= TUGAS YANG DIKERJAKAN =
a - Jawablah pertanyaan berikut berdasarkan teks tentang Vaksin Merah Putih.
(i) Siapa yang menyerahkan SK tentang Pelaksana Harian Tim Nasional Percepatan Pengembangan Vaksin COVID-19?
(ii) Isolat virus apa yang digunakan dalam pengembangan Vaksin Merah Putih?
(iii) Berapa lama vaksin masih harus dipantau setelah digunakan di masyarakat?
b - Tuliskan kembali tanpa perubahan bagian teks tentang Vaksin Merah Putih, mulai dari "Vaksin Merah Putih adalah" sampai dengan "keamanan vaksin tersebut.".
c - Teruskan teks tentang Vaksin Merah Putih mulai dari titik teks itu berhenti.

= TEKS BACAAN =
+++++

Selain adanya vaksin kerja sama dengan luar negeri, pengembangan vaksin dalam negeri untuk mendukung kemandirian vaksin sangat diperlukan,Jakarta (ANTARA) - Kementerian Riset dan Teknologi (Kemristek) membentuk dan meresmikan Tim Nasional Pengembangan Vaksin Merah Putih untuk mendukung kemandirian vaksin dalam negeri untuk mencegah pandemik COVID-19.
"Dengan populasi sebesar 270 jiwa, Indonesia memiliki kebutuhan vaksin yang besar. Apalagi nanti akan ada revaksinasi atau booster vaksin. Oleh karena itu, selain adanya vaksin kerja sama dengan luar negeri, pengembangan vaksin dalam negeri untuk mendukung kemandirian vaksin sangat diperlukan," kata Menristek /Kepala Badan Riset dan Inovasi Nasional (BRIN) Bambang PS Brodjonegoro dalam konferensi pers virtual, saat melakukan kunjungan kerja ke Cibinong, Kabupaten Bogor, Jawa Barat dalam rangka penyerahan Surat Keputusan (SK) terkait Tim Nasional Pengembangan Vaksin Merah Putih sekaligus meninjau Gedung Pusat Pengembangan Inovasi dan IPTEK (PPII).
Menristek menyerahkan SK Menristek/BRIN tentang Pelaksana Harian Tim Nasional Percepatan Pengembangan Vaksin CoronaVirus Disease 2019
(COVID-19) kepada tim peneliti Lembaga Ilmu Pengetahuan Indonesia (LIPI) dan tim peneliti Universitas Indonesia (UI) yang terlibat dalam pengembangan vaksin Merah Putih.
Dengan demikian, kata Bambang PS Brodjonegoro, LIPI dan UI telah secara resmi bergabung dalam Tim Nasional Pengembangan Vaksin Merah Putih.
Vaksin Merah Putih adalah vaksin COVID-19 dalam negeri yang pengembangannya menggunakan isolat virus yang bertransmisi di Indonesia.
Pada kesempatan yang sama, Kepala LIPI Laksana Tri Handoko mengatakan pengembangan vaksin membutuhkan waktu yang cukup lama karena ada pengembangan dari bibitnya.
"Tahapan awalnya, dilakukan uji pra klinis bibit vaksin dan diujicobakan ke hewan. Ada beberapa fase yang harus dilewati fase I, fase II, fase III, untuk mengetahui khasiat dan keamanannya," katanya.
Handoko menjelaskan bahkan setelah lolos uji klinis fase III dan digunakan di masyarakat, vaksin itu juga masih harus dipantau 5-10 tahun lagi, karena efek sampingnya tidak langsung muncul. Hal itu dilakukan demi menjaga kualitas dan keamanan vaksin tersebut.

+++++

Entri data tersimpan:
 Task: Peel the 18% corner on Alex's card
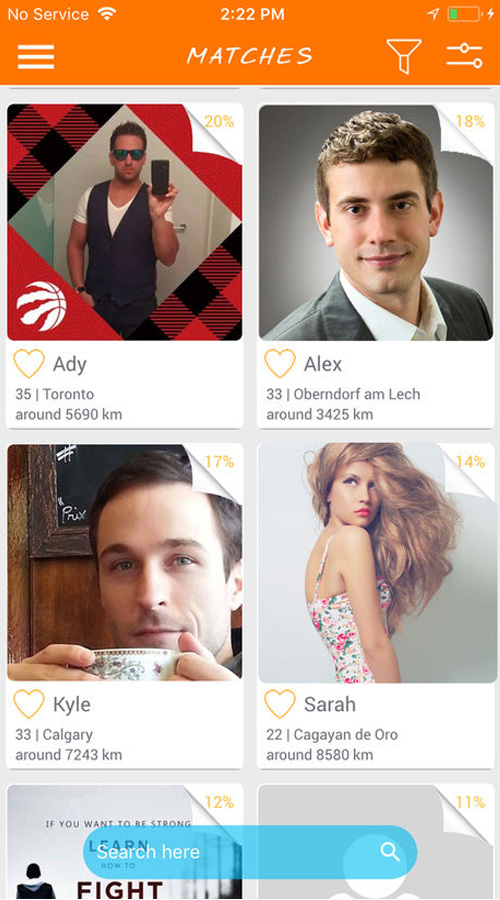point(466,130)

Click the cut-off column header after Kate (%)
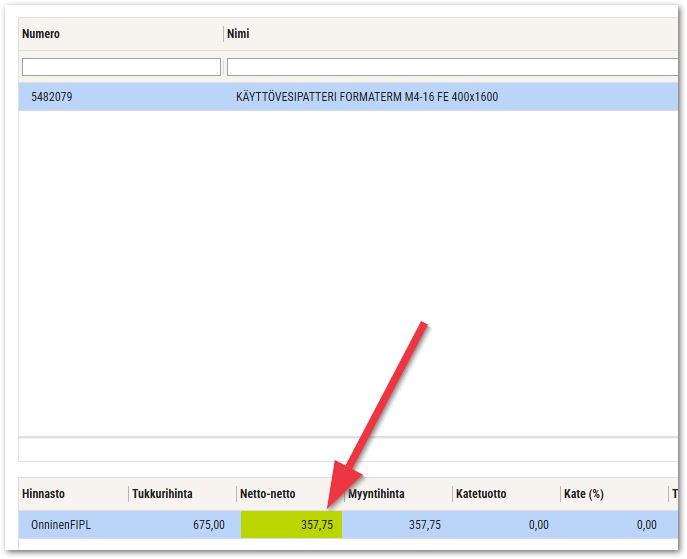click(677, 494)
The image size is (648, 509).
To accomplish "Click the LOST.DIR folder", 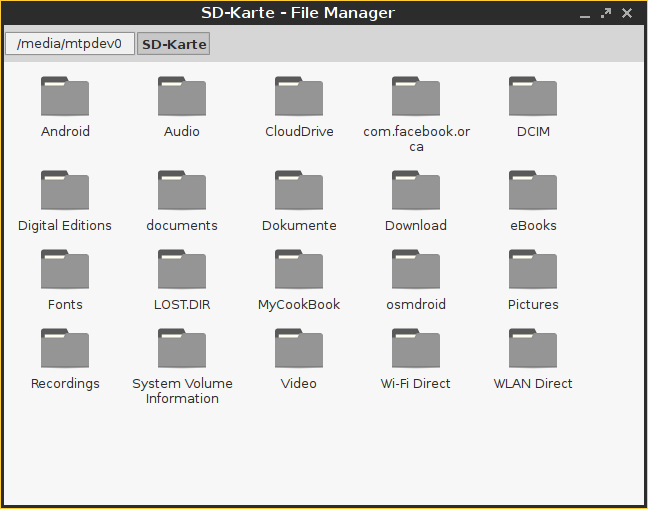I will pyautogui.click(x=182, y=270).
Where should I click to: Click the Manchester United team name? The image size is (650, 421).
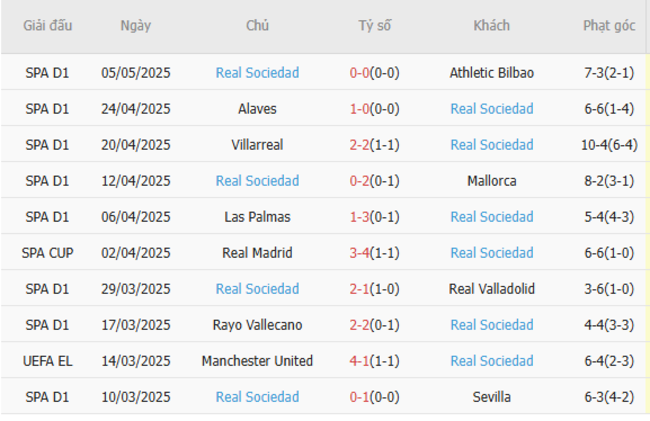257,361
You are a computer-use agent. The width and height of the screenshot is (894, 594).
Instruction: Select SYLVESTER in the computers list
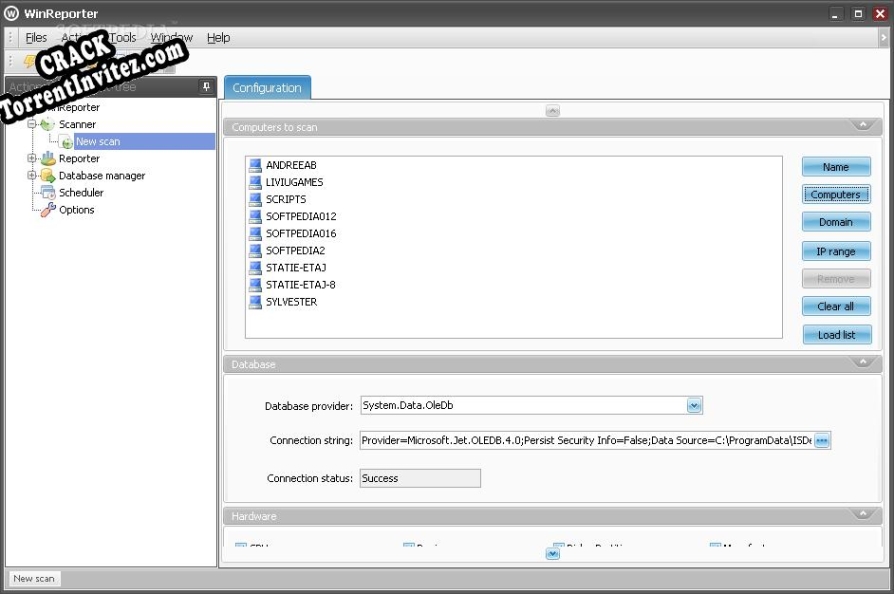click(290, 301)
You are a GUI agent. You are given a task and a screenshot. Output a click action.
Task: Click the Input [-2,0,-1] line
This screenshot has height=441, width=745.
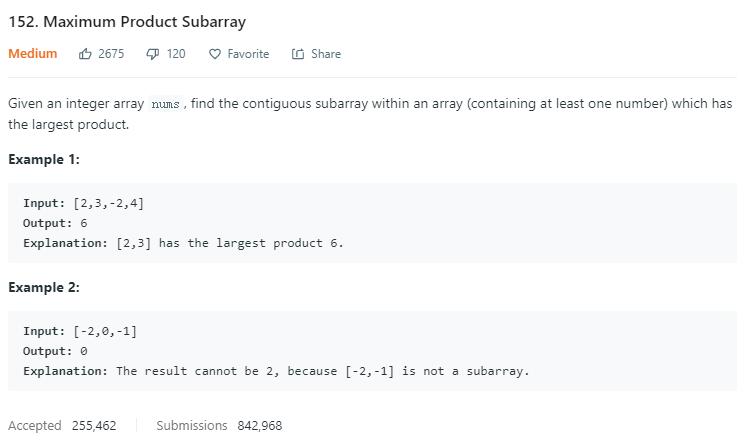click(80, 331)
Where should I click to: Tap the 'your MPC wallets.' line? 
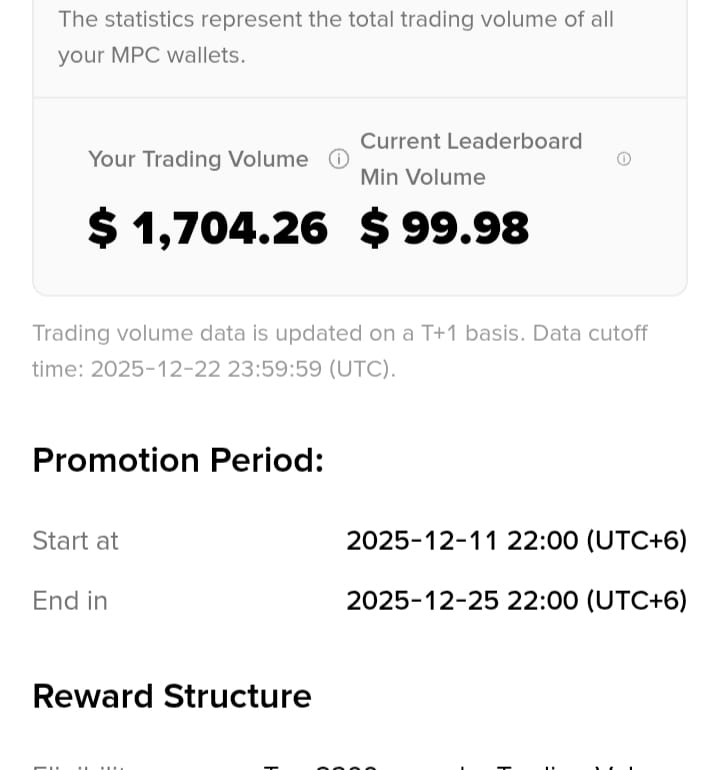pyautogui.click(x=152, y=55)
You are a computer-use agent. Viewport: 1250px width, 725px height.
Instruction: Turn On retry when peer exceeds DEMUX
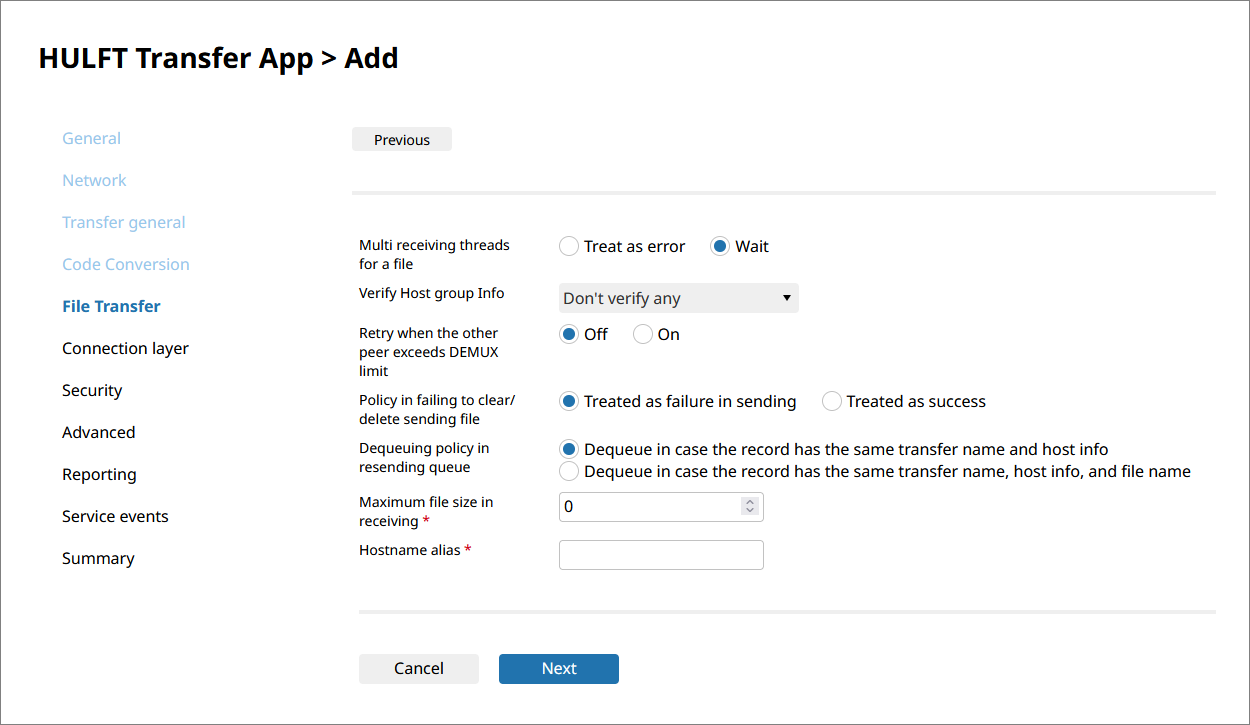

+++++

= JAWABAN BERURUTAN =
a -
(i) Menristek/Kepala BRIN Bambang PS Brodjonegoro.
(ii) Isolat virus yang bertransmisi di Indonesia.
(iii) 5-10 tahun lagi.

b -
Vaksin Merah Putih adalah vaksin COVID-19 dalam negeri yang pengembangannya menggunakan isolat virus yang bertransmisi di Indonesia.
Pada kesempatan yang sama, Kepala LIPI Laksana Tri Handoko mengatakan pengembangan vaksin membutuhkan waktu yang cukup lama karena ada pengembangan dari bibitnya.
"Tahapan awalnya, dilakukan uji pra klinis bibit vaksin dan diujicobakan ke hewan. Ada beberapa fase yang harus dilewati fase I, fase II, fase III, untuk mengetahui khasiat dan keamanannya," katanya.
Handoko menjelaskan bahkan setelah lolos uji klinis fase III dan digunakan di masyarakat, vaksin itu juga masih harus dipantau 5-10 tahun lagi, karena efek sampingnya tidak langsung muncul. Hal itu dilakukan demi menjaga kualitas dan keamanan vaksin tersebut.

c -
Baca juga: Menristek: Vaksin Merah Putih bisa diekspor
Baca juga: Menteri berharap vaksin Merah Putih didistribusikan di triwulan 4 2021
Ketua Konsorsium Riset dan Inovasi COVID-19 Kemristek Ali Ghufron mengatakan selain membantu penanganan COVID-19, pengembangan vaksin Merah Putih juga menunjukkan Indonesia mampu untuk mandiri dalam memproduksi vaksin.
Saat ini, ada enam lembaga yang sedang mengembangankan vaksin Merah Putih, yaitu Lembaga Biologi Molekuler Eijkman, Universitas Airlangga (Unair), LIPI, UI, Institut Pertanian Bogor (ITB), dan Universitas Gadjah Mada (UGM) dengan masing-masing platform yang berbeda.
Surat Keputusan terkait Pelaksana Harian Tim Nasional Percepatan Pengembangan Vaksin COVID-19 tersebut juga diberikan kepada Lembaga Biologi Molekuler Eijkman dan Universitas Airlangga pada 27 November 2020 saat peluncuran Bakti Inovasi Indonesia Kemristek/BRIN di Yogyakarta.
Nantinya, juga akan dilakukan penyerahan SK tersebut kepada UGM dan ITB.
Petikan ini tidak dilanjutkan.